TASK BRIEF: Transcribe, verbatim, every line from the start of the entries through the line that contains "Select the Calendar"; include both boundary lines and omit all others.
★ ★ ★ ★ ★
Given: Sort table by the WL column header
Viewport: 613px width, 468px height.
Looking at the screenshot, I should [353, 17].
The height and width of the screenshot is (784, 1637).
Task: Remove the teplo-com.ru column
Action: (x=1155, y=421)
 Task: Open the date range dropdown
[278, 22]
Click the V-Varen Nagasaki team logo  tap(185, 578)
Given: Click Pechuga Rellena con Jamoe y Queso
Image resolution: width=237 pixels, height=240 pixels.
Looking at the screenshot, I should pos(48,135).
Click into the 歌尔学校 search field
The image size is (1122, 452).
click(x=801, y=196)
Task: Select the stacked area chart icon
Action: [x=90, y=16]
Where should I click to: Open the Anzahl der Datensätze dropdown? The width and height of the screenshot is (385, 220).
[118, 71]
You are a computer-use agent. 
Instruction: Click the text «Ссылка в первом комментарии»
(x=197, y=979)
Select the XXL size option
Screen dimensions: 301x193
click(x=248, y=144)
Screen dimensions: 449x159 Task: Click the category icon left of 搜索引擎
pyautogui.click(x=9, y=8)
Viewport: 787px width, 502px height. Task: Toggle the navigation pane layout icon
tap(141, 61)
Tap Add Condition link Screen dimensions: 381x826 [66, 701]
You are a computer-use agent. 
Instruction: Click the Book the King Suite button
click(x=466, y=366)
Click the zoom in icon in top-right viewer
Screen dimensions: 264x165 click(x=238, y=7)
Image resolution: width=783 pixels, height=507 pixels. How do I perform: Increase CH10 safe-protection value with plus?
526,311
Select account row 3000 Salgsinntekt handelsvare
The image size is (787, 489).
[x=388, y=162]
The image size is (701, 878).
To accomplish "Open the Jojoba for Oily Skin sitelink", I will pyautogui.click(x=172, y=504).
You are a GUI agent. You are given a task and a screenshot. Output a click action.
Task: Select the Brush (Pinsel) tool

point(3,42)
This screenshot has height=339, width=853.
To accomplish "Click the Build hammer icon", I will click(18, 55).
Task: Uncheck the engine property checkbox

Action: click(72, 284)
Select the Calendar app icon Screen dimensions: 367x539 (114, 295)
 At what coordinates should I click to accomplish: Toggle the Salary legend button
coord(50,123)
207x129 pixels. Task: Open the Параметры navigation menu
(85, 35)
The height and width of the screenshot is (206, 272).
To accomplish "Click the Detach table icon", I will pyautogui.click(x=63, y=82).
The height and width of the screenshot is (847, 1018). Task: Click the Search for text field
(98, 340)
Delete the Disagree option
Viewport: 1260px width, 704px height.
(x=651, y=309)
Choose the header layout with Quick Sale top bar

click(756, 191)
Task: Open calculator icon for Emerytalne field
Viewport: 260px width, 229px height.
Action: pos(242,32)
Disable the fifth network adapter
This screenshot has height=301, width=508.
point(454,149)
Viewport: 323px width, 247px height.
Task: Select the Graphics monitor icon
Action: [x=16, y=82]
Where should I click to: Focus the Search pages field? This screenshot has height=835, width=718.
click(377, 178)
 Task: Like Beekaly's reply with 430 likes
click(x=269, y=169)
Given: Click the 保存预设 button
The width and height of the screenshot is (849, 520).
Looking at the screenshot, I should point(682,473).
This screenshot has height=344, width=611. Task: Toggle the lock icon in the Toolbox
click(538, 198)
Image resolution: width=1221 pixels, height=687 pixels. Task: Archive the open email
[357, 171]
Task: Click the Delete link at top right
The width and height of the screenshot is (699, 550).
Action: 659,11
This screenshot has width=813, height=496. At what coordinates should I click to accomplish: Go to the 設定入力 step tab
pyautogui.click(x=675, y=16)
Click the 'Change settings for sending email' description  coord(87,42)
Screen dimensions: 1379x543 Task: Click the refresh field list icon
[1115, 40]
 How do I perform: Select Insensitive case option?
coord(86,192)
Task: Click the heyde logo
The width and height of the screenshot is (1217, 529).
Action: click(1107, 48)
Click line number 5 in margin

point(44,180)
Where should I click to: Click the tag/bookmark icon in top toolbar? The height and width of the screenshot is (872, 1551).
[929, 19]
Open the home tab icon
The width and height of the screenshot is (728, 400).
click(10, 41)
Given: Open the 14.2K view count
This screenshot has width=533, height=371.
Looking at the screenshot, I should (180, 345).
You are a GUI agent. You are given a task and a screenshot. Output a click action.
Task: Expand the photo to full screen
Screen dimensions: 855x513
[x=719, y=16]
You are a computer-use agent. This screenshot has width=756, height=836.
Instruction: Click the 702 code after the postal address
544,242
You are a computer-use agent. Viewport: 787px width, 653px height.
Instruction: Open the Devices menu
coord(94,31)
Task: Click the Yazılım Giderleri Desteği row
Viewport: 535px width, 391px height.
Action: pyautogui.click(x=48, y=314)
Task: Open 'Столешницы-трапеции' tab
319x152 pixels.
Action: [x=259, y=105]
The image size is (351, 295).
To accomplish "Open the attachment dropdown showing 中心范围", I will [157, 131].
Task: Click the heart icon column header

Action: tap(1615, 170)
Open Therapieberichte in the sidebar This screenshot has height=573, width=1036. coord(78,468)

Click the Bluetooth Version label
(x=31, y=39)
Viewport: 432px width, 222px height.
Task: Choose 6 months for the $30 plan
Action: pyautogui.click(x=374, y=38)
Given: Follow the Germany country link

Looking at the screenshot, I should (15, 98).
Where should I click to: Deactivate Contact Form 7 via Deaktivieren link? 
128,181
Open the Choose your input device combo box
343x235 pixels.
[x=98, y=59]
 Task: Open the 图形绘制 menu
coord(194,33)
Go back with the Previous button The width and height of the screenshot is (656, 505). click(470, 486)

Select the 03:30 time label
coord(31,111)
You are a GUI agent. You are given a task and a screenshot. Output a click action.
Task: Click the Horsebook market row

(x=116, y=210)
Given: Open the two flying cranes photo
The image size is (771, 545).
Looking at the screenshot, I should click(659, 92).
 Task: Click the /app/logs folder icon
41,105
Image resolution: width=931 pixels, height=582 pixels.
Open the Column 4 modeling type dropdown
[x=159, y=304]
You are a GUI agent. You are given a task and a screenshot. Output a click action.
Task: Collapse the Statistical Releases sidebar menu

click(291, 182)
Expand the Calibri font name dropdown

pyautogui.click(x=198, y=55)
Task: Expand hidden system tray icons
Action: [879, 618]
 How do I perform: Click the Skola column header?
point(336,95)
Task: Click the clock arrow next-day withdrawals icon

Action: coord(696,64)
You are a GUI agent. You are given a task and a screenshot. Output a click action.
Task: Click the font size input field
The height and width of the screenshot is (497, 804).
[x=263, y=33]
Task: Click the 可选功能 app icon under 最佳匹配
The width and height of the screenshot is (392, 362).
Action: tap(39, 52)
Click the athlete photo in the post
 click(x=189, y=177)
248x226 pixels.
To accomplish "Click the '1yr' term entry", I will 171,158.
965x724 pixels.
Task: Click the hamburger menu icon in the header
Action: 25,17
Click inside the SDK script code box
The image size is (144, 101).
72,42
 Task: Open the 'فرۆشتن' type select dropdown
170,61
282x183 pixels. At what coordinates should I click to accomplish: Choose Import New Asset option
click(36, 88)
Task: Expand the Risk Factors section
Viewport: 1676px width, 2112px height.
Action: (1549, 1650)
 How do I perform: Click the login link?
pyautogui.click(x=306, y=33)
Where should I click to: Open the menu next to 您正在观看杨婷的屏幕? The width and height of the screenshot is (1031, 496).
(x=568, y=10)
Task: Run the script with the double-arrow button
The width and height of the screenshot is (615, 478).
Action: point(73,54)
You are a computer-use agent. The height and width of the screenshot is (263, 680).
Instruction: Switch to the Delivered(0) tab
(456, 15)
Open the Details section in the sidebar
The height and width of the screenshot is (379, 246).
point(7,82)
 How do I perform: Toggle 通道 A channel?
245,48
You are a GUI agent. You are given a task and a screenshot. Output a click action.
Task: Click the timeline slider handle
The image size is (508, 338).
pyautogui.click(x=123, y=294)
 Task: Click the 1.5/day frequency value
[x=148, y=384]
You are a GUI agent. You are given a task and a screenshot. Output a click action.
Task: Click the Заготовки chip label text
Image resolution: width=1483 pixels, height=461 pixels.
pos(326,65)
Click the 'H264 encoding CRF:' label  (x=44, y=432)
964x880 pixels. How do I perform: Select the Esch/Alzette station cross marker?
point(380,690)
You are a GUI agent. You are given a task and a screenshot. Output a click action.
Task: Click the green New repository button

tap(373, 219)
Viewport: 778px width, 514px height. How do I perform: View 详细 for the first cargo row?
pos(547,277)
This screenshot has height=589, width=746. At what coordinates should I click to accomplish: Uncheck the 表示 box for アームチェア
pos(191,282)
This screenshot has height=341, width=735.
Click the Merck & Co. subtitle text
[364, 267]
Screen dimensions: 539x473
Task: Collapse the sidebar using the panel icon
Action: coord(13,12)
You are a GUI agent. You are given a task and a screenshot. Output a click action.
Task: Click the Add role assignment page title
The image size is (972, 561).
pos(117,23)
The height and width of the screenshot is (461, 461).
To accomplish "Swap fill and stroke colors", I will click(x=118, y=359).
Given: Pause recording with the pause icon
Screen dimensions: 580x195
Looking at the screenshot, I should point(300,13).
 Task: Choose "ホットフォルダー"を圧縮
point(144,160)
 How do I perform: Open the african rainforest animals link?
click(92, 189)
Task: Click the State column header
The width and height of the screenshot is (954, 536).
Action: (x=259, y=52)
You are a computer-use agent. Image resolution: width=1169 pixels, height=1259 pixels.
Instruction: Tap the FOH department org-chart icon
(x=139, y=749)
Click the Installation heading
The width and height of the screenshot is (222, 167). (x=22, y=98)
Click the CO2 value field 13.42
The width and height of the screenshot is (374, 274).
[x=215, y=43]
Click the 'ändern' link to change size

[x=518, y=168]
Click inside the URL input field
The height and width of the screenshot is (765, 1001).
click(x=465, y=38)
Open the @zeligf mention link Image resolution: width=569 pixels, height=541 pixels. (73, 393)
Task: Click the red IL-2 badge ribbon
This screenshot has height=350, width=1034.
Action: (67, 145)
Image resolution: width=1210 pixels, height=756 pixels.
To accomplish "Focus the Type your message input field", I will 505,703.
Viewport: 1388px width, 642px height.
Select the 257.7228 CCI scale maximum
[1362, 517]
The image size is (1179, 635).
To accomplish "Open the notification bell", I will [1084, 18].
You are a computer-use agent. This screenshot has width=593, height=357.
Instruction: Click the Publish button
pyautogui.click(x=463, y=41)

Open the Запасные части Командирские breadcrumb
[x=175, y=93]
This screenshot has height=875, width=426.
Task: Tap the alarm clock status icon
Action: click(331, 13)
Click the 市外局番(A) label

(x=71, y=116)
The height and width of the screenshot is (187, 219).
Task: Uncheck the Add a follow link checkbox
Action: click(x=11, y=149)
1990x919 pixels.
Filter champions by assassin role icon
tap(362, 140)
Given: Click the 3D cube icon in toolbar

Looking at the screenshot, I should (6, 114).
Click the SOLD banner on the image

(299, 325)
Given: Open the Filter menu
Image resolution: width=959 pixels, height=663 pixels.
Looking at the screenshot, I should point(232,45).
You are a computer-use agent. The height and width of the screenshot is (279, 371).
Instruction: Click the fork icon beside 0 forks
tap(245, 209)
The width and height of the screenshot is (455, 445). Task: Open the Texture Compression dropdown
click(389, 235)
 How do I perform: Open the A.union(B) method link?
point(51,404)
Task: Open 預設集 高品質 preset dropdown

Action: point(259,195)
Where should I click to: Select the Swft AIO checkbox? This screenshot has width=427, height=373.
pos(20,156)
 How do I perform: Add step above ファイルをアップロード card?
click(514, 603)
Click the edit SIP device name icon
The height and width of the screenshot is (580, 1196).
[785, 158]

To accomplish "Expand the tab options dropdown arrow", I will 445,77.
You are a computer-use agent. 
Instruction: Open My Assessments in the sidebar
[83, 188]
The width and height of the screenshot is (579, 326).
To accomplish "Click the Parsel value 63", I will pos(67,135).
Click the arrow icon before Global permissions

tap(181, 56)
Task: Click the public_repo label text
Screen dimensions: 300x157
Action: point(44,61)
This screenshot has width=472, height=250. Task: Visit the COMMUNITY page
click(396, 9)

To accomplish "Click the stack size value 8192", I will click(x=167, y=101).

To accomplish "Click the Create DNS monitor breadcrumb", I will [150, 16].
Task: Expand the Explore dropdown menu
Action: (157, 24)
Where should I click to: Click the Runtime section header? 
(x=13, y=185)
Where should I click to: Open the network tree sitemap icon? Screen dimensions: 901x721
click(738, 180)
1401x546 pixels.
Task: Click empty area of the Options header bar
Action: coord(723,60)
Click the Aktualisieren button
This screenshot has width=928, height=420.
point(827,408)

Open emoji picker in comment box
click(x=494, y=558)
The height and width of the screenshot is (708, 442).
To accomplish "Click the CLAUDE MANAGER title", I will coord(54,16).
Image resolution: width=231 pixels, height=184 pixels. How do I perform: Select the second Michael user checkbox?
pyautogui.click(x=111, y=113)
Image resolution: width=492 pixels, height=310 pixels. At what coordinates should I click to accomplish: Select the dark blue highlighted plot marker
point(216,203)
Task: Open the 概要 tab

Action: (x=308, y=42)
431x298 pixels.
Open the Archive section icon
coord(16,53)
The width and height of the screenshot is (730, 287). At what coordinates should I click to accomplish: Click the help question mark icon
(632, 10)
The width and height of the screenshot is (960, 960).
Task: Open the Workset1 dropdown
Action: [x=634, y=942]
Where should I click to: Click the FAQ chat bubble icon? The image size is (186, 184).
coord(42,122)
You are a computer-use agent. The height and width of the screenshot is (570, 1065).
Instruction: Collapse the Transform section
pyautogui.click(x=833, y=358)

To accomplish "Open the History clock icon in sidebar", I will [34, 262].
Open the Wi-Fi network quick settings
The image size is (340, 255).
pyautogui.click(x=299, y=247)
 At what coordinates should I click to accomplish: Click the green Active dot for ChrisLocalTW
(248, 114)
★ ★ ★ ★ ★
TASK RESULT:
Given: Sort table by the WL column header
Viewport: 613px width, 468px height.
Looking at the screenshot, I should [353, 17].
The height and width of the screenshot is (784, 1637).
Task: Remove the teplo-com.ru column
Action: (x=1155, y=421)
 Task: Open the date range dropdown
[278, 22]
Click the V-Varen Nagasaki team logo  tap(185, 578)
Given: Click Pechuga Rellena con Jamoe y Queso
Image resolution: width=237 pixels, height=240 pixels.
Looking at the screenshot, I should pos(48,135).
Click into the 歌尔学校 search field
The image size is (1122, 452).
click(x=801, y=196)
Task: Select the stacked area chart icon
Action: [x=90, y=16]
Where should I click to: Open the Anzahl der Datensätze dropdown? The width and height of the screenshot is (385, 220).
[118, 71]
You are a computer-use agent. 
Instruction: Click the text «Ссылка в первом комментарии»
(x=197, y=979)
Select the XXL size option
Screen dimensions: 301x193
click(x=248, y=144)
Screen dimensions: 449x159 Task: Click the category icon left of 搜索引擎
pyautogui.click(x=9, y=8)
Viewport: 787px width, 502px height. Task: Toggle the navigation pane layout icon
tap(141, 61)
Tap Add Condition link Screen dimensions: 381x826 [66, 701]
You are a computer-use agent. 
Instruction: Click the Book the King Suite button
click(x=466, y=366)
Click the zoom in icon in top-right viewer
Screen dimensions: 264x165 click(x=238, y=7)
Image resolution: width=783 pixels, height=507 pixels. How do I perform: Increase CH10 safe-protection value with plus?
526,311
Select account row 3000 Salgsinntekt handelsvare
The image size is (787, 489).
[x=388, y=162]
The image size is (701, 878).
To accomplish "Open the Jojoba for Oily Skin sitelink", I will pyautogui.click(x=172, y=504).
You are a GUI agent. You are given a task and a screenshot. Output a click action.
Task: Select the Brush (Pinsel) tool

point(3,42)
This screenshot has height=339, width=853.
To accomplish "Click the Build hammer icon", I will click(18, 55).
Task: Uncheck the engine property checkbox

Action: click(72, 284)
Select the Calendar app icon Screen dimensions: 367x539 (114, 295)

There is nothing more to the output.